*WORK REQUIRED*:
Taking the listing below, restate word for word each line from the line with "You are a computer-use" to the line with "Instruction: Click the", ends included, and stop there.

*GIVEN ENTRIES*:
"""

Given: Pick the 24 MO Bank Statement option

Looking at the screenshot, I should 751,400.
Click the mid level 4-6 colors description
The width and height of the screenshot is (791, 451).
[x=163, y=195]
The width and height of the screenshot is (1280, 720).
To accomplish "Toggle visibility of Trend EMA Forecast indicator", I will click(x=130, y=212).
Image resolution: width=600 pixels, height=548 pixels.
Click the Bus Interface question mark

"""
"""

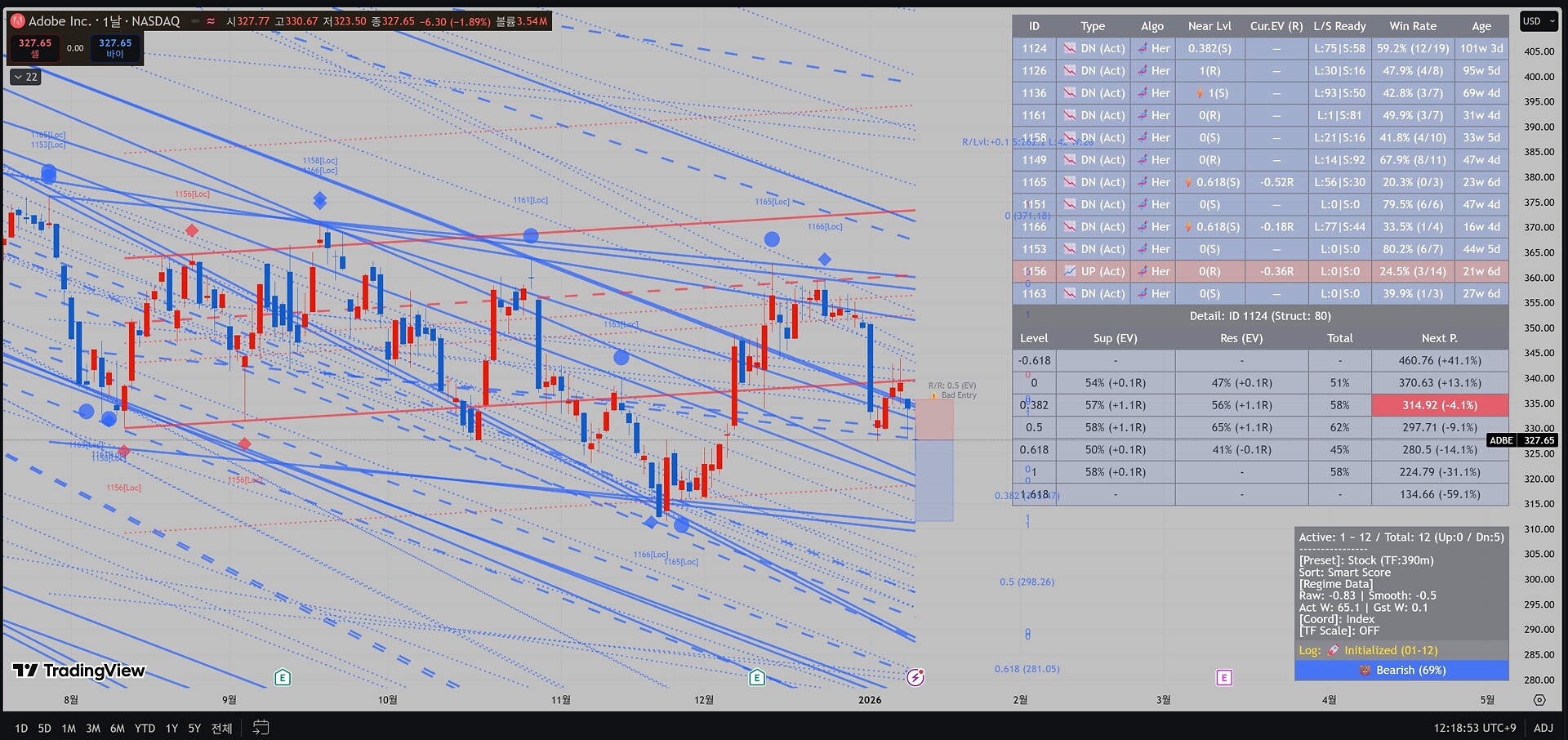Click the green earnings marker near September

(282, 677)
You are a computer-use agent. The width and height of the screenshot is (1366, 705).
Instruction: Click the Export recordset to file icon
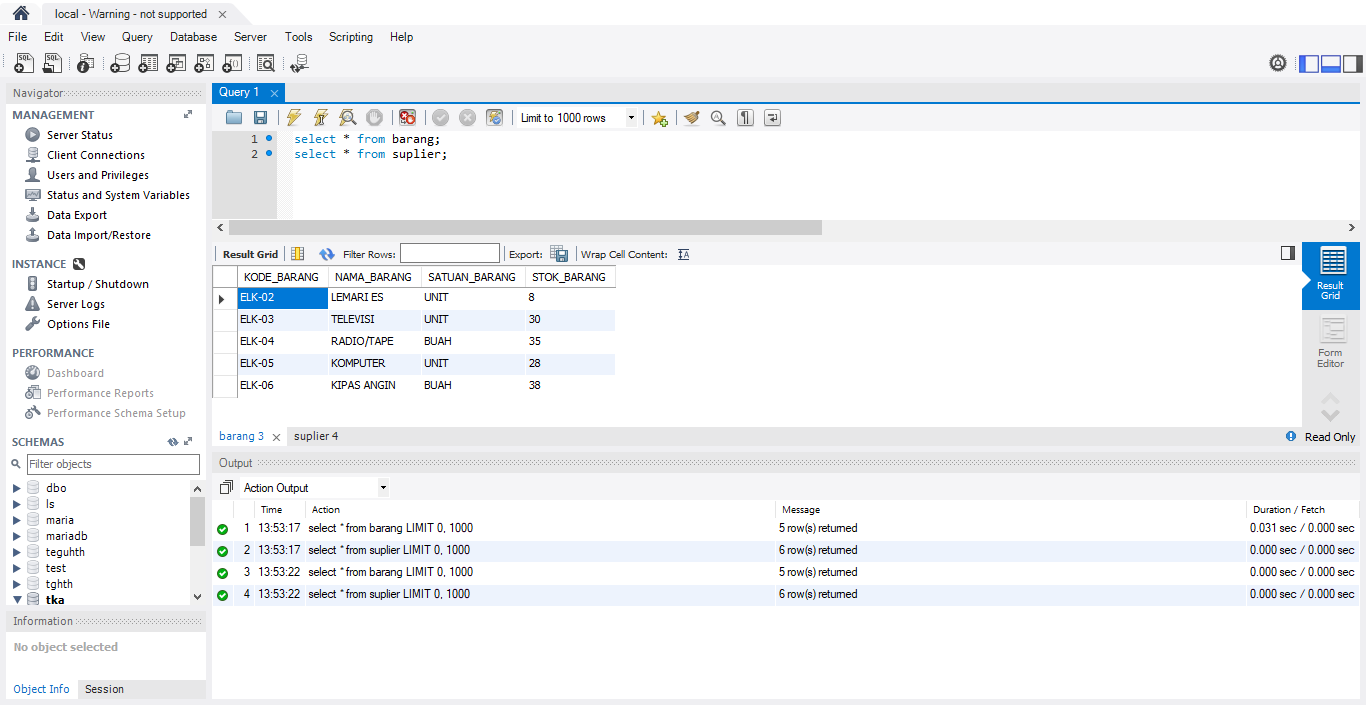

"""

*RESULT OF THE EXERCISE*:
You are a computer-use agent. The width and height of the screenshot is (1366, 705).
Instruction: Click the Export recordset to file icon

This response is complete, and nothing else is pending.